SCANA would become a Dominion subsidiary, with Dominion pledging to maintain the utility’s South Carolina headquarters and protect SCANA’s 5,000-plus existing jobs until 2020. Dominion has also promised to take up SCANA’s plans to complete the purchase of the $180 million, 540-MW Columbia Energy Center natural gas-fired plant in Gaston, S.C., to fill energy needs expected to be met by an expanded V.C. Summer.

V.C. Summer project | South Carolina Electric & Gas Co.

“Joining with Dominion Energy strengthens our company and provides resources that will enable us to once again focus on our core operations and best serve our customers,” said SCANA CEO Jimmy Addison, who until Monday was SCANA’s chief financial officer. He replaced former CEO Kevin Marsh, who retired in the face of federal and state scrutiny of the failed V.C. Summer project.

In response to concerns about the nuclear project, Dominion is offering $1.3 billion in refunds to SCANA customers, amounting to about $1,000 each. Dominion also claims the sale will cut the time that customers will be on the hook for paying for the unfinished reactors from 60 years to 20 years. The company has also promised to reduce rates for SCE&G customers by about 5%, or $7/month.

Customers are currently paying about $27/month — or 18% of their monthly bills — to finance the unfinished reactors.

Dominion is proposing to cut refund checks to customers based on 2017 electricity usage within 90 days of the finalized sale. Farrell said the move will “guarantee a rapidly declining impact from the V.C. Summer project” and called the proposed refunds as the “largest utility customer cash refund in history.”

However, consumer advocates are contending that at least some of the proposed 5% rate reduction is already guaranteed to customers to reflect company gains from the corporate tax cuts recently passed by the U.S. Congress. Last week, the South Carolina Office of Regulatory Staff requested that state utilities draw up plans to share their tax savings with customers.

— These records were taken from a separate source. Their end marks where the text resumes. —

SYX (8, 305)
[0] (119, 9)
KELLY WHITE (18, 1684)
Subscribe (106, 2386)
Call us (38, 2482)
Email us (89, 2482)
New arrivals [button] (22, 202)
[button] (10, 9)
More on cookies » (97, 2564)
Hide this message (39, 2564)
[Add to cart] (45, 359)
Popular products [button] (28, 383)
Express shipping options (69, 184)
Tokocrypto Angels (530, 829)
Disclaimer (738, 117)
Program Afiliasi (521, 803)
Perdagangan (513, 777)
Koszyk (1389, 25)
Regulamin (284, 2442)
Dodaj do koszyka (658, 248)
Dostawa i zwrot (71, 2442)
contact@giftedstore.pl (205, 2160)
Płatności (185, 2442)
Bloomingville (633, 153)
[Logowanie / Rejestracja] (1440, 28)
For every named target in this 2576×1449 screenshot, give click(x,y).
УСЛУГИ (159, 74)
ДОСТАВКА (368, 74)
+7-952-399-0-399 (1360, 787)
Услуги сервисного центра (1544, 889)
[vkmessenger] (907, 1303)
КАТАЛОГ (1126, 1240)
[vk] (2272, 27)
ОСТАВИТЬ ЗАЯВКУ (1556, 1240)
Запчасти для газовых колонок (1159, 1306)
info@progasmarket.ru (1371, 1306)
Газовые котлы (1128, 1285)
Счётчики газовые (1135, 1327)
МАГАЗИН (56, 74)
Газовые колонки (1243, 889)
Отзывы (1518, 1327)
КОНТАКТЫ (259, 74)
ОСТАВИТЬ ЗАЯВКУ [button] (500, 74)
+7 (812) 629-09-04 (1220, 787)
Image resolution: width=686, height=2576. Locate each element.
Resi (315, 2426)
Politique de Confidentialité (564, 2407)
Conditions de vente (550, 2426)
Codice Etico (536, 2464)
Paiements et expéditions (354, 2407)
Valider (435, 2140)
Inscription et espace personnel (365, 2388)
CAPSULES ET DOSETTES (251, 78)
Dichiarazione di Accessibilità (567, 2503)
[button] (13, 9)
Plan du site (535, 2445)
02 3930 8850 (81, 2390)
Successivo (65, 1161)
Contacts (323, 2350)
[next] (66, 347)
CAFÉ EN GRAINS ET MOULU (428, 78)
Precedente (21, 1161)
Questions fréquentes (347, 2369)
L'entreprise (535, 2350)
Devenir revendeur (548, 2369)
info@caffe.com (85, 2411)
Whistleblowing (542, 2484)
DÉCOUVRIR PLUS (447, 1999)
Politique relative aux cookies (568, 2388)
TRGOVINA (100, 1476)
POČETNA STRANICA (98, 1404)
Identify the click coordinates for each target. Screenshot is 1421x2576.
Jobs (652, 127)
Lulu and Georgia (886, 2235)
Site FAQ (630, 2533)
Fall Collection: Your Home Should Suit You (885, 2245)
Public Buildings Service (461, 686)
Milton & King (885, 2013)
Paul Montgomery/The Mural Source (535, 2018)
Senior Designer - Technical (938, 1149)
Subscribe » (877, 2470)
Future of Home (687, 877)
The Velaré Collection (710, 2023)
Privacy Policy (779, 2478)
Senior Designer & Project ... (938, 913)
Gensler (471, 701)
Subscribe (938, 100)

Sale Requires Continuation of Base Load Review Act

Another possible sticking point: Some South Carolina lawmakers claim the proposed deal is meant to compel South Carolina lawmakers to preserve the controversial Base Load Review Act, the 2007 law that allows SCE&G to continue to pass onto customers the costs of nuclear reactors that will never produce a kilowatt of power. The deal presumes that SCANA customers will continue to pay the reduced rate under the law for 20 years.

Meanwhile, federal and state investigators are reviewing whether the law’s provision to charge customers for abandoned generation projects is reasonable, and South Carolina lawmakers next week will begin deliberating legislation that could halt customer collection altogether on the scuttled project (S 0754).

Last month, SCE&G formally asked the Nuclear Regulatory Commission for permission to withdraw its operating license for the reactors, a move intended to show the company has entirely given up on the project and is eligible for a $2 billion tax write-off.

The South Carolina Public Service Commission last week denied SCE&G’s request to dismiss two proceedings related to the failed attempt to expand V.C. Summer. One case sought to eliminate charges that the SCANA subsidiary’s customers are paying for the failed project, while the other sought refunds for what customers have already paid. The PSC has said it will hold a hearing this year to determine the merits of eliminating the charges and granting refunds.

Governor Reacts

South Carolina Gov. Henry McMaster, who has supported complete customer refunds of the nuclear project costs, said the proposed transaction represented “progress” but that there was “more work to be done,” namely selling off state-owned electric and water utility Santee Cooper, SCANA’s project partner in the unfinished reactors.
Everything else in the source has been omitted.